1:08:18 So, as we were saying, knowledge in relationship is really a most dangerous factor which destroys relationship. You build an image about her and she builds an image about you. And when you have that image, and she has that image, she knows - 'I know my husband' and you repeat too, 'I know my wife'. So can one - please follow this - can one live without creating a single image in relationship? To find that out, whether it is possible or not, one must enquire much more deeply into this whole process of recording. You understand? The brain is recording. The brain now, if you are listening, is recording what is being said. And in relationship the recording process goes on. She tells me, 'You are a fool' one day. Right? And that is recorded. And that has left an imprint on - that has hurt me. Or one day, she says, 'You have been marvellous, old chap' - you know, 'Darling you have been extraordinarily nice to me yesterday'. That is recorded. Right? So our brain both outwardly and inwardly is recording. The question then is: is it possible to record physically certain things - you understand? - but not to record a thing psychologically? That is, when one's wife says you are a beastly man, not to record it. And when she says you have been awfully kind to me yesterday, or you have given me such pleasure, not to record. You follow? So that the brain is recording when necessary, physically, in daily life, and inwardly, psychologically, never to record. Yes, sir! That recording is knowledge. That recording is the image that separates you and me, and they and we, she and me, or me and him. You understand? Now can that recording never take place in relationship?

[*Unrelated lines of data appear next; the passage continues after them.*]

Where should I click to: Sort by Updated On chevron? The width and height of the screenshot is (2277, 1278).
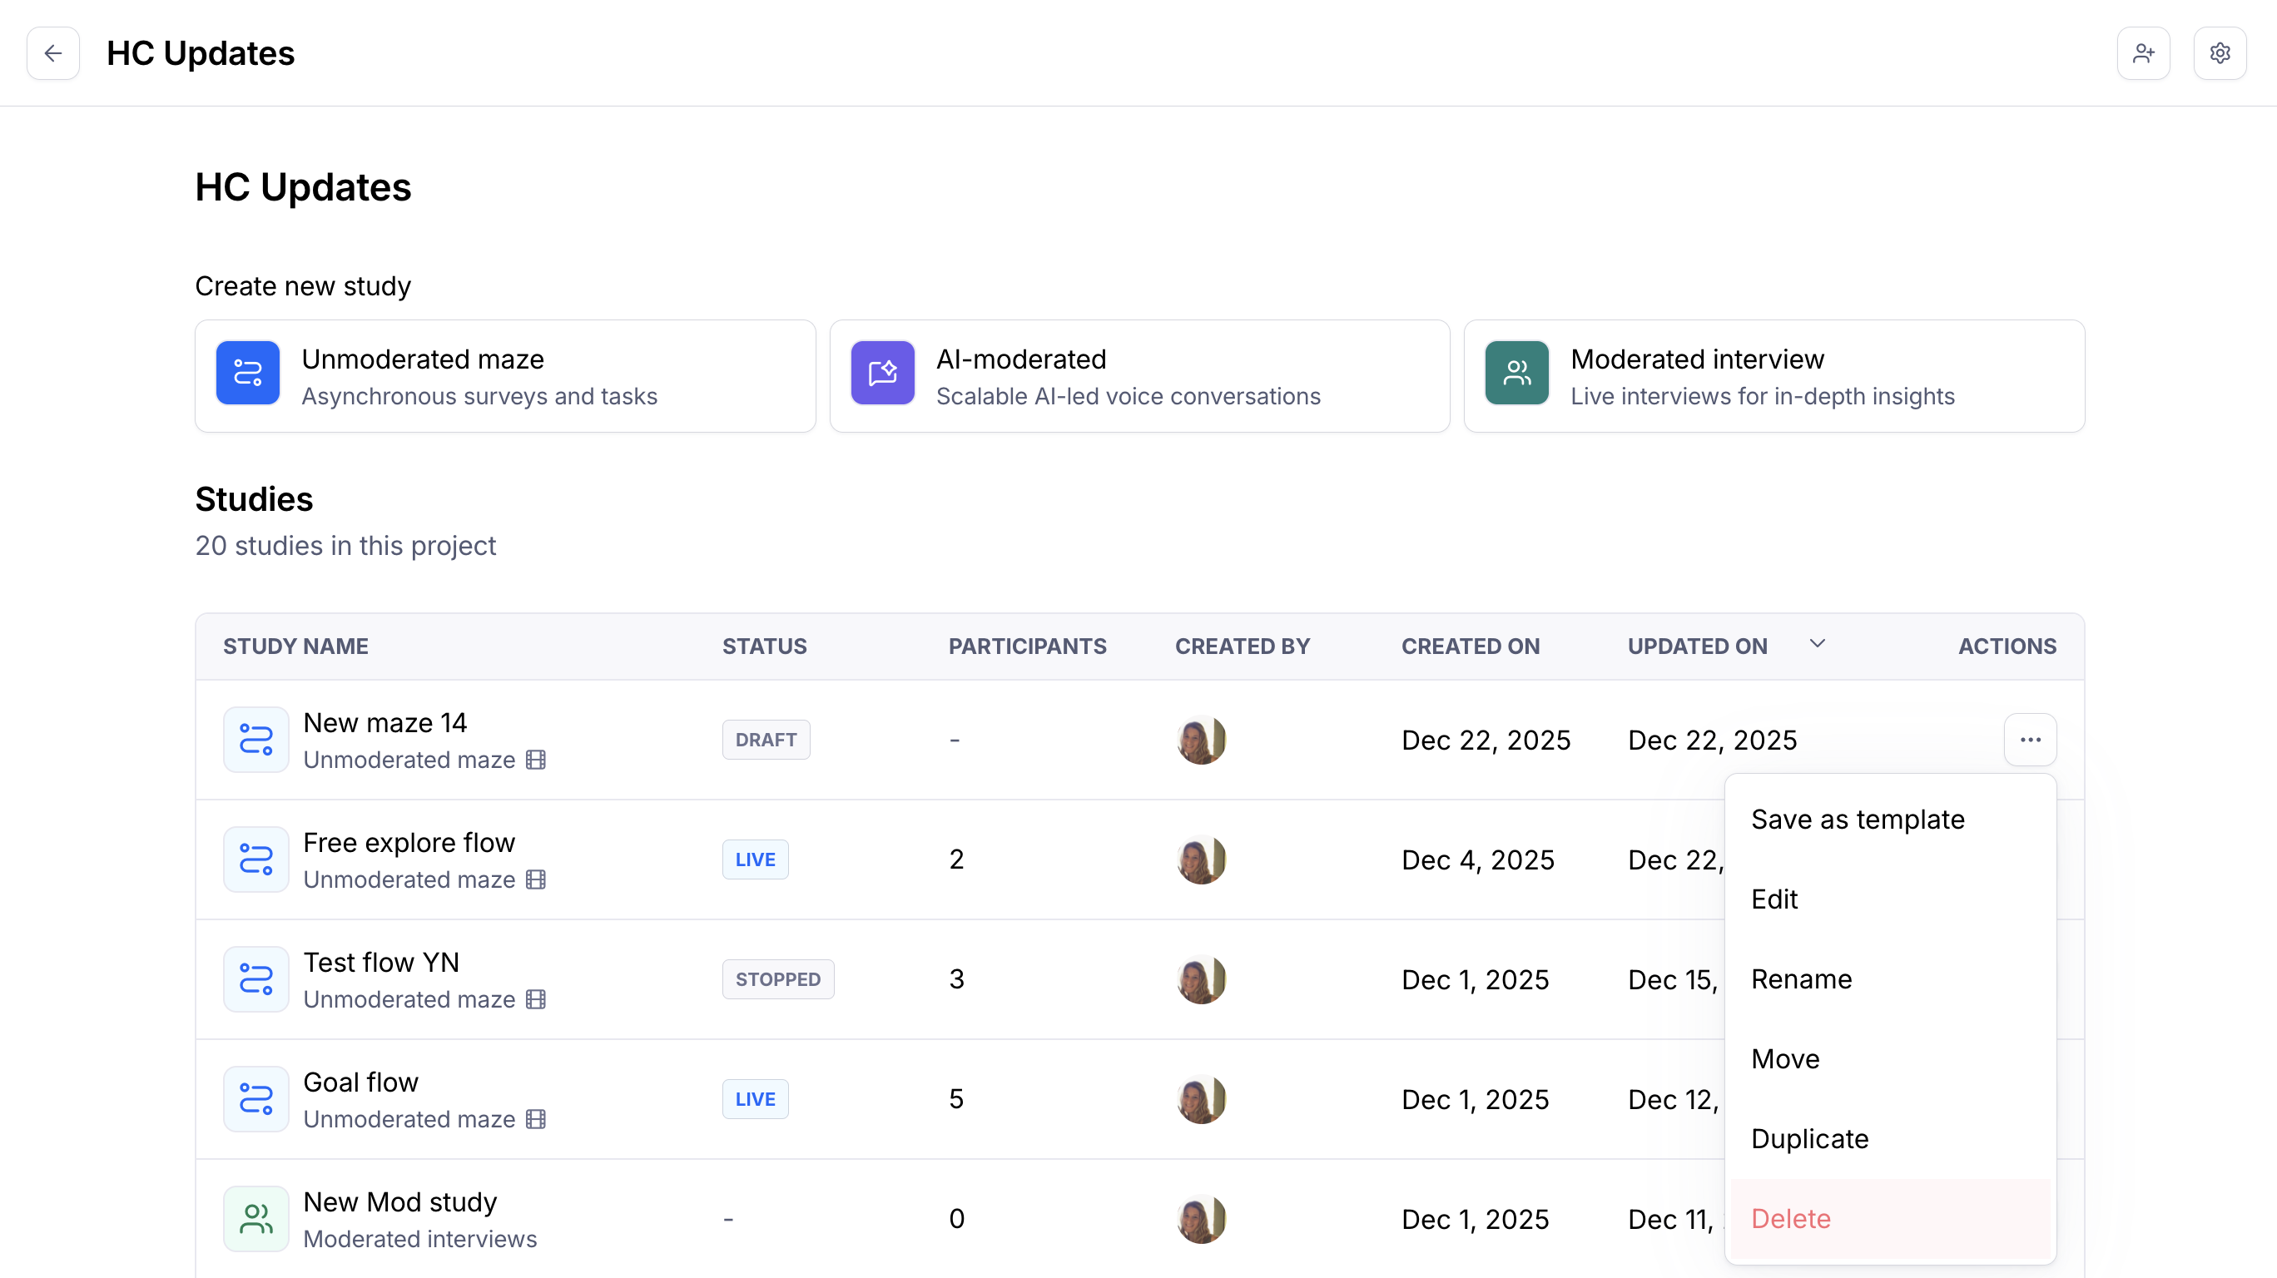(1816, 644)
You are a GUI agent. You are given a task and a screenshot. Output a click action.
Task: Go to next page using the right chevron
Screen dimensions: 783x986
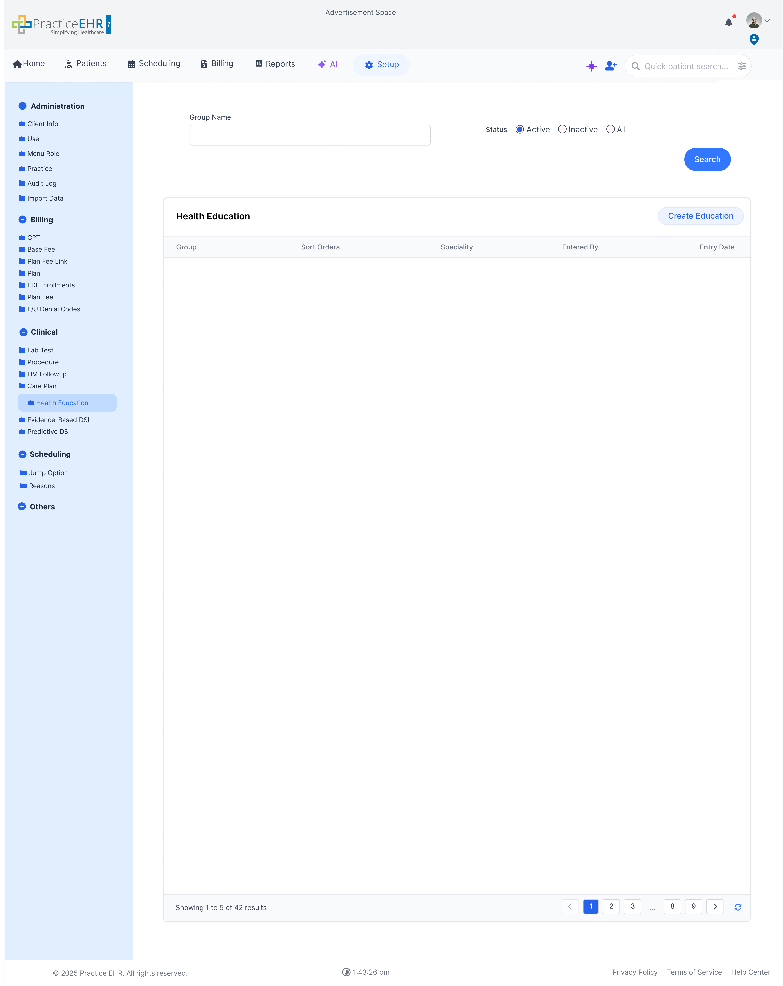click(x=715, y=906)
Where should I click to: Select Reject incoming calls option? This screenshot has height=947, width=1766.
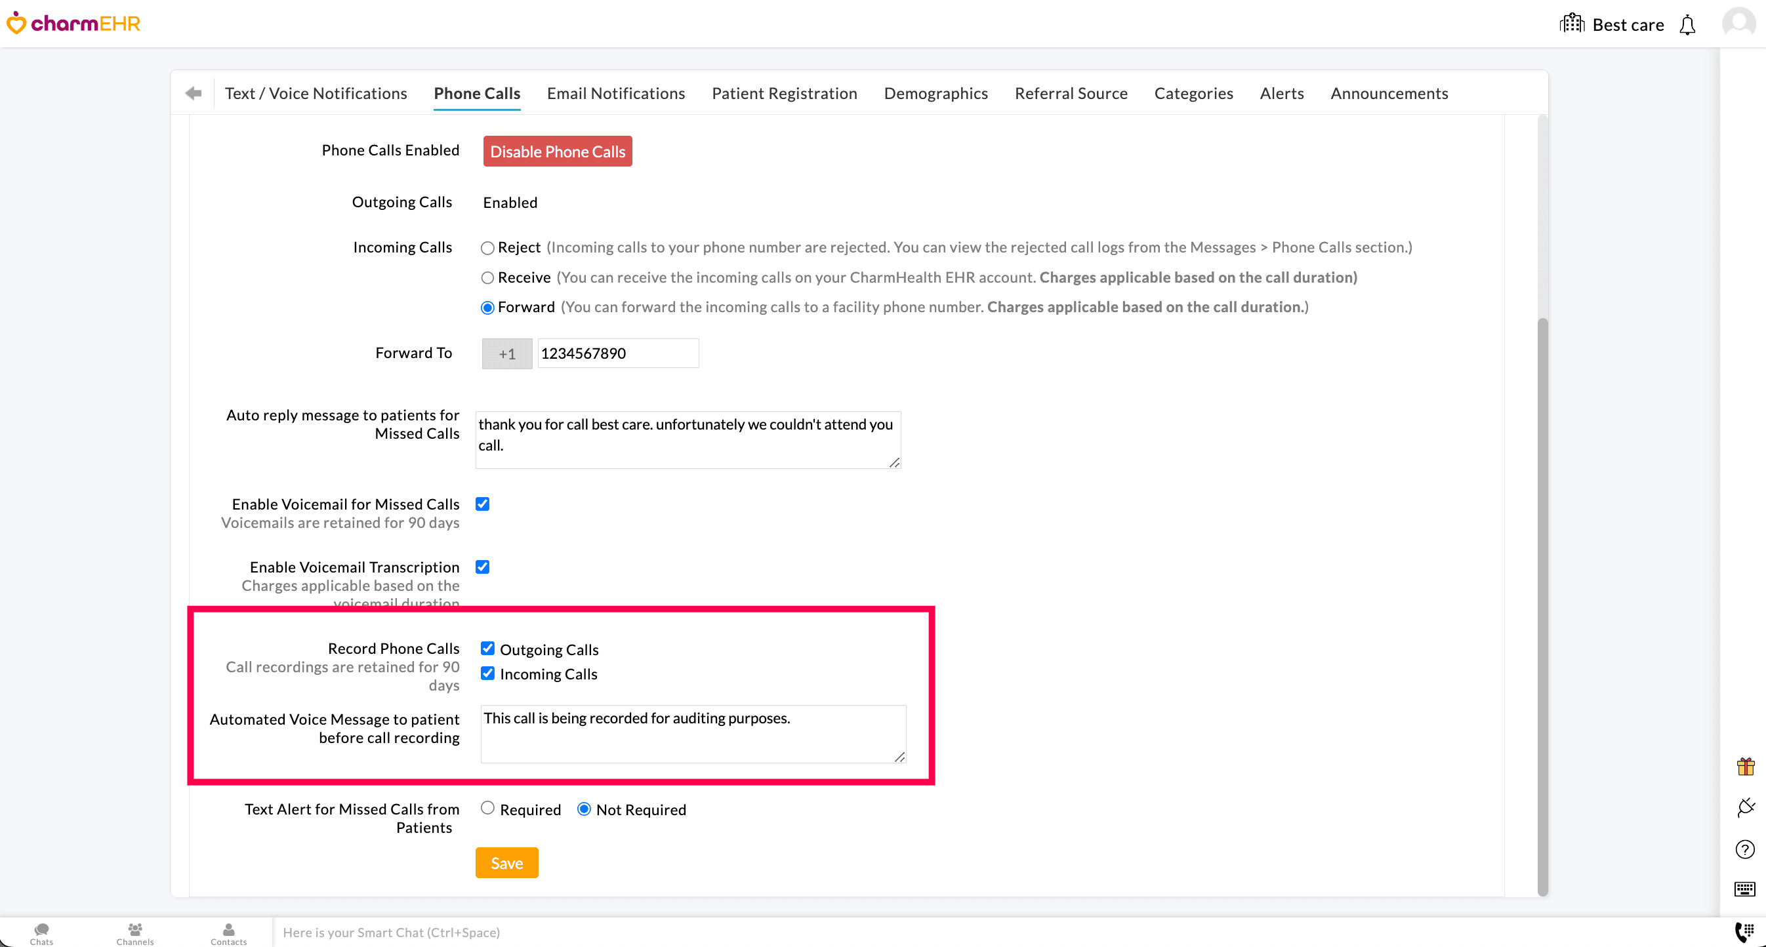click(x=487, y=248)
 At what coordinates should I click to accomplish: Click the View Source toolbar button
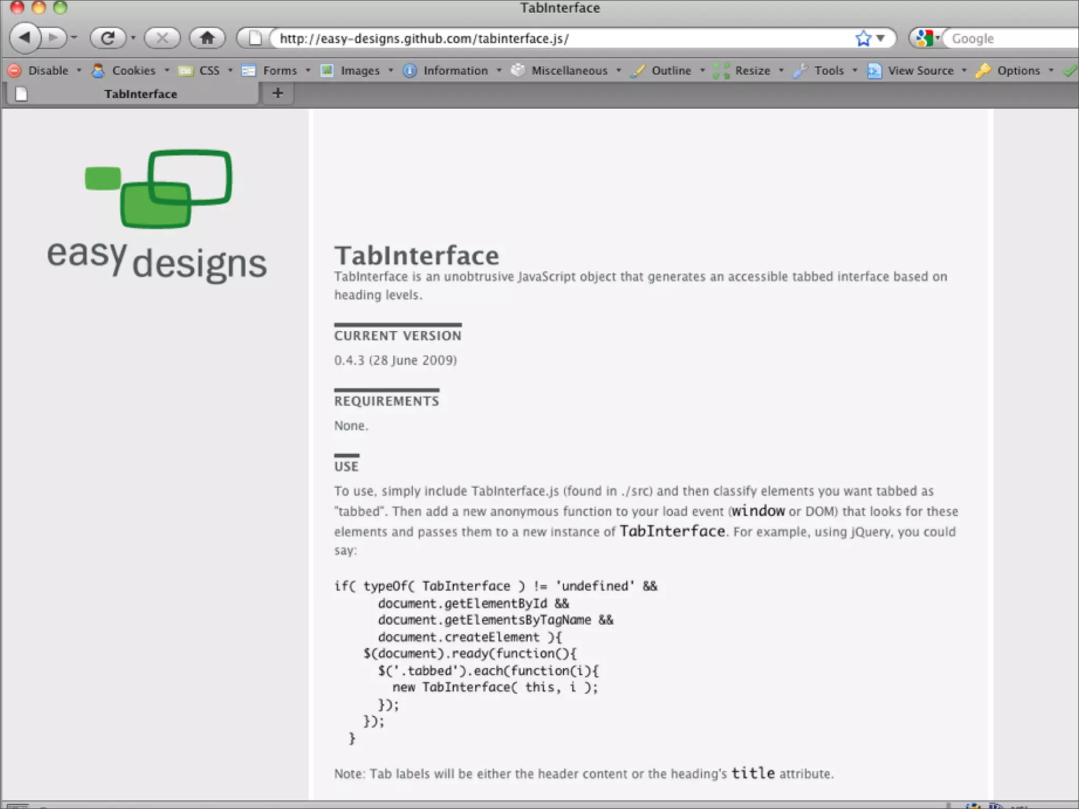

1:12:06 Sir, it is time to stop. But what is the point of listening to all this? What do you learn from all this? Do you hear and go away and repeat the old pattern? Then what is the value of listening? Either you listen with intensity, with passion to find out, to live a different kind of life. You may have done wrong things before, you may have done some harm to another, the remorse, the guilt, and all the rest of it - it's gone, not live with it. And so to find out passionately, you know, as you want money, as you want sex, as you are hungry, you are tremendously active, to find out for yourself whether this recording can end, so that there is no conflict between you and me, between your wife and yourself. It is this recording that is divisive. The recording is the me, is the self. And meditation is the ending of that recording, total ending. Not sitting cross-legged, closed eyes and doing some kind of tricks. That is all nonsense. This requires enormous energy, passion, which brings its own tremendous discipline, which means learning.
1:14:56 It is a quarter to twelve. May I stop please.